Novartis, a Basel based
pharmaceutical company is currently using patent lawsuits in an attempt to
limit access to affordable generic drugs in India and developing
countries. As CPAA Chairman and CEO, Y.K. Sapru said, "It's
aggressive patent policy makes Novartis responsible for the misery of
thousands of cancer patients in India today and if not restrained will
have similar effect at the global level."
Speech by Mr. Y. K.
Sapru, Chairman and CEO, CPAA India 24 January 2007 - Davos, Switzerland:
Novartis, through its actions of pricing Glivec a life saving drug for CML (Chronic Myeloid Leukemia) patients at an astronomical rate has inflicted misery, ill health, poverty and even death on thousands of sick cancer patients in India. If they are not restrained even greater misery, greater agony and widespread deaths will inflict millions of human beings at a global level.
The Glivec Story
In 2001, Novartis introduced Glivec (Imatinib Mesylate) in India - A wonder drug producing remission in over 90% of CML patients. Novartis priced Glivec at US$ 2500 for 1 month's treatment to be taken life long to keep the patient alive. In a developing country like India where there is no health insurance for a vast majority of the population, the pricing of Glivec was just out of reach for nearly everyone. Fortunately, almost simultaneously, 9 Indian companies started manufacturing its generic versions priced at an affordable US$ 180 for 1 month's treatment.

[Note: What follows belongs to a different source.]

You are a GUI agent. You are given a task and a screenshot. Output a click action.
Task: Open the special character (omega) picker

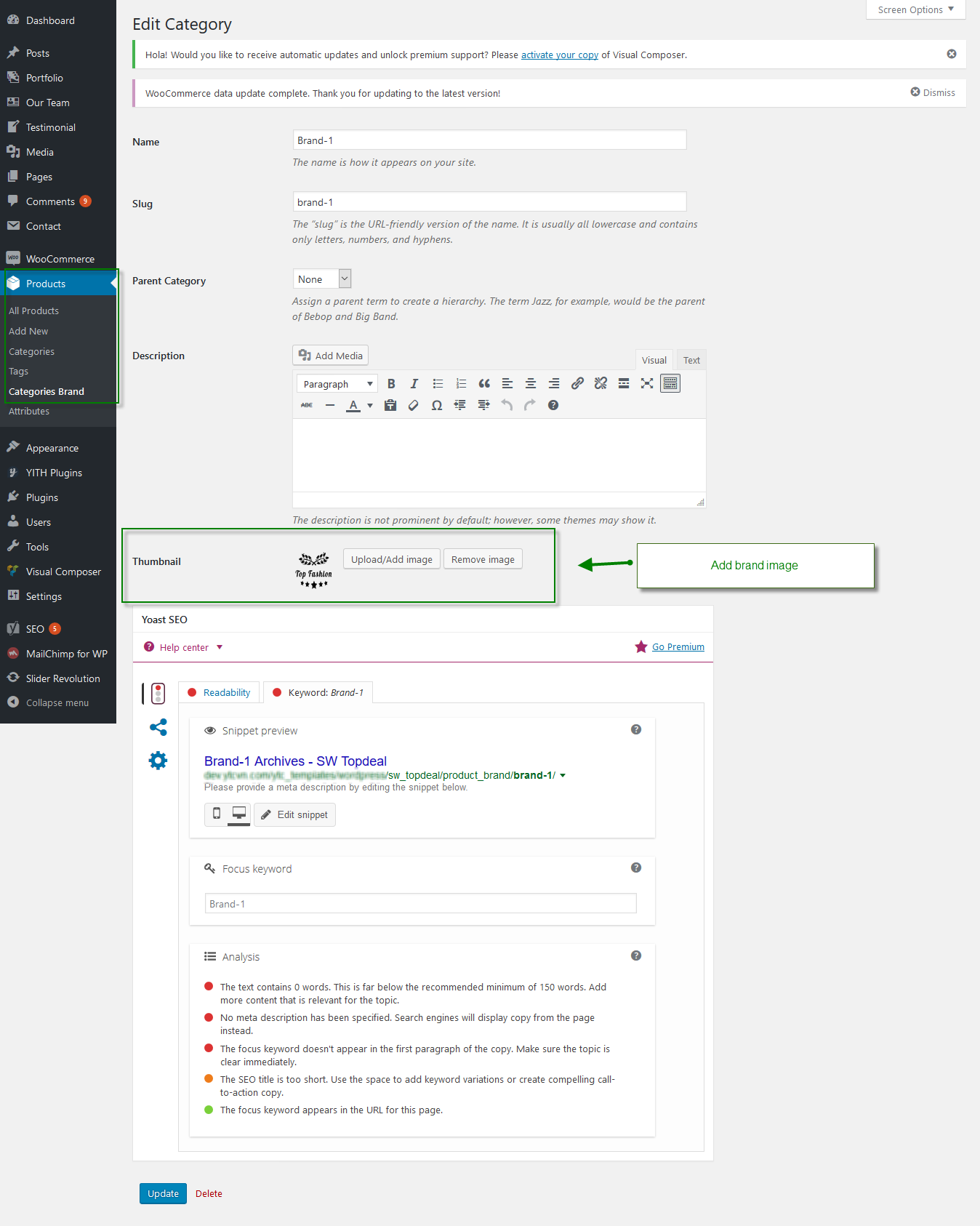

In 1998, Novartis applied in India for a patent for Glivec and was granted Exclusive Marketing Rights (EMR) in January 2003. As a result Indian courts forbade 6 out of 9 generic producers to market Imatanib Mesylate.
As a result: The 3 generic companies could not cover the entire country, CPAA and other charitable agencies could not take up the burden of supplying the drug at subsidized rates or free. Thousands of CML patients suffered and many became bankrupt as they tried to buy Glivec and many even died.
CPAA went to the Supreme Court of India against granting of EMR to Novartis.
In March 2005, the Indian Parliament passed the Indian Patent Act.
In January 2006, The Patent Controller of India rejected the patent application of Novartis for Glivec after evaluating all the points raised by CPAA. As a result once again generic versions of Glivec were available in the Indian market at affordable prices.
In May 2006, Novartis appealed against this judgment and also filed a case against the Indian Patent Act. CPAA, MSF, Oxfam & other NGOs launched a global agitation against Novartis.
In case Novartis wins both these cases in India, not only will thousands of CML patients die but 100s of life saving drugs currently available at affordable prices will get patent protection and will become unaffordable to patients suffering from life threatening diseases such as TB, Aids etc. There will be more misery - more poverty, more agony and more deaths at global level, which will be a major catastrophe.